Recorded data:
· · ·
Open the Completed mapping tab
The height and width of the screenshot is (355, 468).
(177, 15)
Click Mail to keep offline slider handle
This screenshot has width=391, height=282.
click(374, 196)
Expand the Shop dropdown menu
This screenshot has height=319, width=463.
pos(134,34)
· · ·
WORK TASK:
Would you print all of the records exactly as they were given?

RESULT OF THIS TASK:
Open the Completed mapping tab
The height and width of the screenshot is (355, 468).
(177, 15)
Click Mail to keep offline slider handle
This screenshot has width=391, height=282.
click(374, 196)
Expand the Shop dropdown menu
This screenshot has height=319, width=463.
pos(134,34)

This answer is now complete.